Extracted entries:
==============================
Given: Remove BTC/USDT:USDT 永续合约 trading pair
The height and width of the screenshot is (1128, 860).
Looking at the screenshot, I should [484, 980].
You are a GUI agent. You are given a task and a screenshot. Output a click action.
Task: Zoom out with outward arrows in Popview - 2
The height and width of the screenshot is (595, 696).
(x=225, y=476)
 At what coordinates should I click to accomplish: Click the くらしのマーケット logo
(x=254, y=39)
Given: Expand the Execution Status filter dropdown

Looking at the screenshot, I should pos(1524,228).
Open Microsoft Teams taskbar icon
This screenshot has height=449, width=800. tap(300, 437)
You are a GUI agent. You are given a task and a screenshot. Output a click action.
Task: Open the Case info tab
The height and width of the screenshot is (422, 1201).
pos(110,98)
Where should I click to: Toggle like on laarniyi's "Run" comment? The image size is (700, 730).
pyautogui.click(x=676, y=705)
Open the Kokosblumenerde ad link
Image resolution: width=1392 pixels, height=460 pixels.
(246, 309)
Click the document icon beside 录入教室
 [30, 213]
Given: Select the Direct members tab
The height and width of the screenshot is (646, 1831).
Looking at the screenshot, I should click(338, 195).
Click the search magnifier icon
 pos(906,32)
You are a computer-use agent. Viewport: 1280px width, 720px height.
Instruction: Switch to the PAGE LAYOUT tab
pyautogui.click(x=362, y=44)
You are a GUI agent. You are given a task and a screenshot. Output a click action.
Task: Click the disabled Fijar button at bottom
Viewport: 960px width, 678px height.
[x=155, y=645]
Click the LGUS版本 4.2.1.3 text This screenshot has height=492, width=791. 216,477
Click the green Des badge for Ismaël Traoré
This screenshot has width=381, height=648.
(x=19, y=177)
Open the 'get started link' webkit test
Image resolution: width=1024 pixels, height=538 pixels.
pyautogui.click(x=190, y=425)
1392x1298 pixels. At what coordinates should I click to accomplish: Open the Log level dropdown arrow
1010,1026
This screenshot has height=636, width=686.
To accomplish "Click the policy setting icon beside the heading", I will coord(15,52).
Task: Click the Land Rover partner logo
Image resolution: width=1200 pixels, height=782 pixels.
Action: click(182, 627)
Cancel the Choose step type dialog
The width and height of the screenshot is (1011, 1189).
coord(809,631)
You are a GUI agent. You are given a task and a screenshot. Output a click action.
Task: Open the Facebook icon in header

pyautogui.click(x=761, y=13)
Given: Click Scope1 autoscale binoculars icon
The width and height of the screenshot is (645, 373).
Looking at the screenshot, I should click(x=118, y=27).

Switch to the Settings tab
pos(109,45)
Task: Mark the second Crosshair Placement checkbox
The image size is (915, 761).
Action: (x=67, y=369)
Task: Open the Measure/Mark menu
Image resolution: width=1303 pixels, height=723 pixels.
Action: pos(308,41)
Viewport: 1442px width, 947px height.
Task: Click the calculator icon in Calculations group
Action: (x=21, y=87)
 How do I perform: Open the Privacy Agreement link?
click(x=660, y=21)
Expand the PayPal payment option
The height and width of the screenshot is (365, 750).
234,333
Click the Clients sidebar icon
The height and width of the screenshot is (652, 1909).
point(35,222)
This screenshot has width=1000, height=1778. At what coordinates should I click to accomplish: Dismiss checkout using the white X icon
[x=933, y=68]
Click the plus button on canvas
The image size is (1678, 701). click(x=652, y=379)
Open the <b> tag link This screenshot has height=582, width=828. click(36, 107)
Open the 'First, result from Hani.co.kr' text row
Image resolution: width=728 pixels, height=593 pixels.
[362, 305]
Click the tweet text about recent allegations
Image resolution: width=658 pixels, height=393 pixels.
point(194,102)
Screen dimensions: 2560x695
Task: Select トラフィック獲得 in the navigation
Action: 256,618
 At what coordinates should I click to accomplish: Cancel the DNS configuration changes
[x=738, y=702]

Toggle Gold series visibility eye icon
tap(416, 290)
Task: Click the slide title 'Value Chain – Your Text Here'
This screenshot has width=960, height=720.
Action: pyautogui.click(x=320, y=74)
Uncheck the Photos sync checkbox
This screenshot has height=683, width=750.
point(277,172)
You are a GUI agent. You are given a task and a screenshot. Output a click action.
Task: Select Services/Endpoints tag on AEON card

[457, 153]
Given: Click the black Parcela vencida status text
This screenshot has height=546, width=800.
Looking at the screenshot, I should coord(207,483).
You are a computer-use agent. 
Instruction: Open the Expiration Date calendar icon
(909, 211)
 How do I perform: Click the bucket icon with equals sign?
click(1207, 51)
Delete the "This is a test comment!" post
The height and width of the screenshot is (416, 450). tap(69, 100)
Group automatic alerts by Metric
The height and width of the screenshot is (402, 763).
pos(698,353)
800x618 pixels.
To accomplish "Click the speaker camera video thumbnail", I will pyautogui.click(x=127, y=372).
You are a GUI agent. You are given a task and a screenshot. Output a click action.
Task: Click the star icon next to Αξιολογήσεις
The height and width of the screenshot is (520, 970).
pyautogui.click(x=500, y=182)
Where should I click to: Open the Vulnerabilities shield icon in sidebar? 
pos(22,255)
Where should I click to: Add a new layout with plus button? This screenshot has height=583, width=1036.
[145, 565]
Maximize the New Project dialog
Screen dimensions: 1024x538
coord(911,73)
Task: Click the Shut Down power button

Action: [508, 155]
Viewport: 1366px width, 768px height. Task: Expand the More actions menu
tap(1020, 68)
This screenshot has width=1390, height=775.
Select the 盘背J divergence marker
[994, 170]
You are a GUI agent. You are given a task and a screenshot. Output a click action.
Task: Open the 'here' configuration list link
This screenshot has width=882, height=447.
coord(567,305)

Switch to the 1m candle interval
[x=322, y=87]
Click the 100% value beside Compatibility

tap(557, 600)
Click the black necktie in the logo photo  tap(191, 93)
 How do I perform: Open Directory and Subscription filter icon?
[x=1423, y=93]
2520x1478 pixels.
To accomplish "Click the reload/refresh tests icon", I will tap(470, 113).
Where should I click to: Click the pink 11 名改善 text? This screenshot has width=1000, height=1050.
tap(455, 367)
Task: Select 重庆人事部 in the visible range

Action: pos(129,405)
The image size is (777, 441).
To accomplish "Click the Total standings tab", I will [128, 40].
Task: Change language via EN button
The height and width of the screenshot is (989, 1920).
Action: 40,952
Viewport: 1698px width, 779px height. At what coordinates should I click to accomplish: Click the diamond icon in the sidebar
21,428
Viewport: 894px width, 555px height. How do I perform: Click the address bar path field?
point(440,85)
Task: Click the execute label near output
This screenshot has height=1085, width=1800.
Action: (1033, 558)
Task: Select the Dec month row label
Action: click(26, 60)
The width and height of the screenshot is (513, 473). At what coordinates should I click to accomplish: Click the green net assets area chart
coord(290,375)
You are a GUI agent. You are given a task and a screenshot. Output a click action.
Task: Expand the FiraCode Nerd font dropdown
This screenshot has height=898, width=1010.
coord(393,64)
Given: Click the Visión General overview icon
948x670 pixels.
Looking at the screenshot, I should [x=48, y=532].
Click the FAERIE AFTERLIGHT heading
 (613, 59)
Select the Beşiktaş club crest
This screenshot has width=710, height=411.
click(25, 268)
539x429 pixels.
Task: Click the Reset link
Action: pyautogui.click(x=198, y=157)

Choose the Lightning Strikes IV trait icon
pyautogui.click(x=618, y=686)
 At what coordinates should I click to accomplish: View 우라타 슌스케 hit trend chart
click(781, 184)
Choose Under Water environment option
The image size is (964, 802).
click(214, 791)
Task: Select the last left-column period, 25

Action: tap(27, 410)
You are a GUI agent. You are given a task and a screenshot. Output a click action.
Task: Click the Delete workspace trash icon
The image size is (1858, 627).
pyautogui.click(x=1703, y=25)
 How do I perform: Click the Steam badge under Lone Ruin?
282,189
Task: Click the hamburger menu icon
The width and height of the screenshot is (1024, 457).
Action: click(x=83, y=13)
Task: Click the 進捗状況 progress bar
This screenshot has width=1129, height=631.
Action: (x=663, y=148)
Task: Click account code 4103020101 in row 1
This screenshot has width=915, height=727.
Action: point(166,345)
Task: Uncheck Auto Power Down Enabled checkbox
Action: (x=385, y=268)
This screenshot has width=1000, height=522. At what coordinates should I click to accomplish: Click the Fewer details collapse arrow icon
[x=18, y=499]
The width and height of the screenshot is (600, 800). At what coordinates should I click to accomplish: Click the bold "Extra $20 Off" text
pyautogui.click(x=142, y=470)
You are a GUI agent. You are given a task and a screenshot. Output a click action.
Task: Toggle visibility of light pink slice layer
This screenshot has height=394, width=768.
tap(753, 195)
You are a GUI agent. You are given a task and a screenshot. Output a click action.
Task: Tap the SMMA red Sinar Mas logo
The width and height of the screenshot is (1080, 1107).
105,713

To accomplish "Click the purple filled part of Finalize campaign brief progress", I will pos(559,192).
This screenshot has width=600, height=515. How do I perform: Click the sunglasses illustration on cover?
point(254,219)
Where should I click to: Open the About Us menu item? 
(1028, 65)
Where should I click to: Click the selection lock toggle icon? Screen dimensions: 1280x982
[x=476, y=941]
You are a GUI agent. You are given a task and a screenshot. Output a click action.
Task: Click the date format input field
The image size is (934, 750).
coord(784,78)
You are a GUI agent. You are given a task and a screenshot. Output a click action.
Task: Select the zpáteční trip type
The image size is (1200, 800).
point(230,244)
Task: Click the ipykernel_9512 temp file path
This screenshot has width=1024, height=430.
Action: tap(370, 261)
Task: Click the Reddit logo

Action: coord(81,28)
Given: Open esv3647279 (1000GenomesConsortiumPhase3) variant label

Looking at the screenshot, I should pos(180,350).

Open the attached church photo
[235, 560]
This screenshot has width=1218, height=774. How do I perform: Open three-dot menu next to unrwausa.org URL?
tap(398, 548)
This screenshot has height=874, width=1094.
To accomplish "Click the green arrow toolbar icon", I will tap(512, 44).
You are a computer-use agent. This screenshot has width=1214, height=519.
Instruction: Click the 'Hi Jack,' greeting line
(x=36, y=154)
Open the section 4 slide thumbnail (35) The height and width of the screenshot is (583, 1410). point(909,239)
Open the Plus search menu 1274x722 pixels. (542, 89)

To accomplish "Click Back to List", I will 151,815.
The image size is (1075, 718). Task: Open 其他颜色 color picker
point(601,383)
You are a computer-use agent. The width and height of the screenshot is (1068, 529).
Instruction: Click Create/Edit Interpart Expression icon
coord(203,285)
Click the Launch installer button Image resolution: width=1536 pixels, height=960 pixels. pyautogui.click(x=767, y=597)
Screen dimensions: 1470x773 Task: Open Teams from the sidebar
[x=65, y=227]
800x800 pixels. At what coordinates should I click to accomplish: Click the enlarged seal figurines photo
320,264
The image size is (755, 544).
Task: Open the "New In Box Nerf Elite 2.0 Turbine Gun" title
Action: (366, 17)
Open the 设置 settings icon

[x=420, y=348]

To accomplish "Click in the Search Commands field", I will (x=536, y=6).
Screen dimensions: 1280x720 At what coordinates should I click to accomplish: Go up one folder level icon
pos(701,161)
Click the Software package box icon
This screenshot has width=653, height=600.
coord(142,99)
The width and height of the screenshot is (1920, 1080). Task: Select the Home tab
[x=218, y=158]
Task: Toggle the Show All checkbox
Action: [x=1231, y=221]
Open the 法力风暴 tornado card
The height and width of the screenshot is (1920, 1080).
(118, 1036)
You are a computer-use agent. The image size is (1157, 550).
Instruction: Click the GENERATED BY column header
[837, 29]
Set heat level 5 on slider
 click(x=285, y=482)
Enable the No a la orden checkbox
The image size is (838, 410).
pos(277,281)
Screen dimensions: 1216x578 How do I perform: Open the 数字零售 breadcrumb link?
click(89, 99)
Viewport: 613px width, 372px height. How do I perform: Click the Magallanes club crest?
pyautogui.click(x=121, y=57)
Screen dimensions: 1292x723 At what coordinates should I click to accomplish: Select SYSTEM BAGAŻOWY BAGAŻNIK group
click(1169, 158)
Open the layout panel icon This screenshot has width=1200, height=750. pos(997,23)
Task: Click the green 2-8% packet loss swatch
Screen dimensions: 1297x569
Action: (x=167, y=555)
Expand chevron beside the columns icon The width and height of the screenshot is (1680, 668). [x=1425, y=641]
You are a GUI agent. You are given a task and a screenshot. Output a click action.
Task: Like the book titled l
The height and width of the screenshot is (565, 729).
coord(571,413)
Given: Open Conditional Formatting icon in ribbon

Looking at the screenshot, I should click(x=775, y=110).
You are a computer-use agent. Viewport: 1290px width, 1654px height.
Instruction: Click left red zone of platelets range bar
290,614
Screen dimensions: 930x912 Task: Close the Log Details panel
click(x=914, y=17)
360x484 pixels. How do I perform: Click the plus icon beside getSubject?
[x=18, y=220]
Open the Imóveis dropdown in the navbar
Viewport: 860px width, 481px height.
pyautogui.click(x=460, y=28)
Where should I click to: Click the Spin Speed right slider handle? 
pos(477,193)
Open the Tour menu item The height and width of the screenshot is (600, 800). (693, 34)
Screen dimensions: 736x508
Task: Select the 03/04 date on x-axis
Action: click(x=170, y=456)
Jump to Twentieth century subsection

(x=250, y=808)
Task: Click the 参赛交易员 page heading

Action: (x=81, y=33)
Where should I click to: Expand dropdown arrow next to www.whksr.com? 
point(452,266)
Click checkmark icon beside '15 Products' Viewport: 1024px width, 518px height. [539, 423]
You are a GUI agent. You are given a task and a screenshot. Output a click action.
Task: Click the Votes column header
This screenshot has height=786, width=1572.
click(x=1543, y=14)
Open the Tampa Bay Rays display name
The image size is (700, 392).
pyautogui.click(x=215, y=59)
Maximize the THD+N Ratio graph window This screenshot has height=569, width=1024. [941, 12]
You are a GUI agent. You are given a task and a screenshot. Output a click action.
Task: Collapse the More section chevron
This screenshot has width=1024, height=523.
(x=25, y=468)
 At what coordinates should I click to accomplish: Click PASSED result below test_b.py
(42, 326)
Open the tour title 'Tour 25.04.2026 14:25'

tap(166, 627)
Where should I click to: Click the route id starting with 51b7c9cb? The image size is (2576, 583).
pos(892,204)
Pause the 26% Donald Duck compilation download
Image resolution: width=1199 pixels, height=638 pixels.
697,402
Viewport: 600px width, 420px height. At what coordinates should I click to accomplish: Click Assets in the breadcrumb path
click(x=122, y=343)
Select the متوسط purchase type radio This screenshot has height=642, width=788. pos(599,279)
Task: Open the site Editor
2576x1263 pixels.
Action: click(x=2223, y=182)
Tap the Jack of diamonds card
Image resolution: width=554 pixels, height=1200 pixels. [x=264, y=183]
==============================
Task objective:
For the string "will", show each line of the listing where it appears.

Expected answer:
To accomplish "Click the policy setting icon beside the heading", I will coord(15,52).
To accomplish "Click the speaker camera video thumbnail", I will pyautogui.click(x=127, y=372).
To accomplish "Click the reload/refresh tests icon", I will tap(470, 113).
To accomplish "Click the Total standings tab", I will [128, 40].
To accomplish "Click the purple filled part of Finalize campaign brief progress", I will pos(559,192).
To accomplish "Click the green arrow toolbar icon", I will tap(512, 44).
To accomplish "Click Back to List", I will 151,815.
To accomplish "Click in the Search Commands field", I will (x=536, y=6).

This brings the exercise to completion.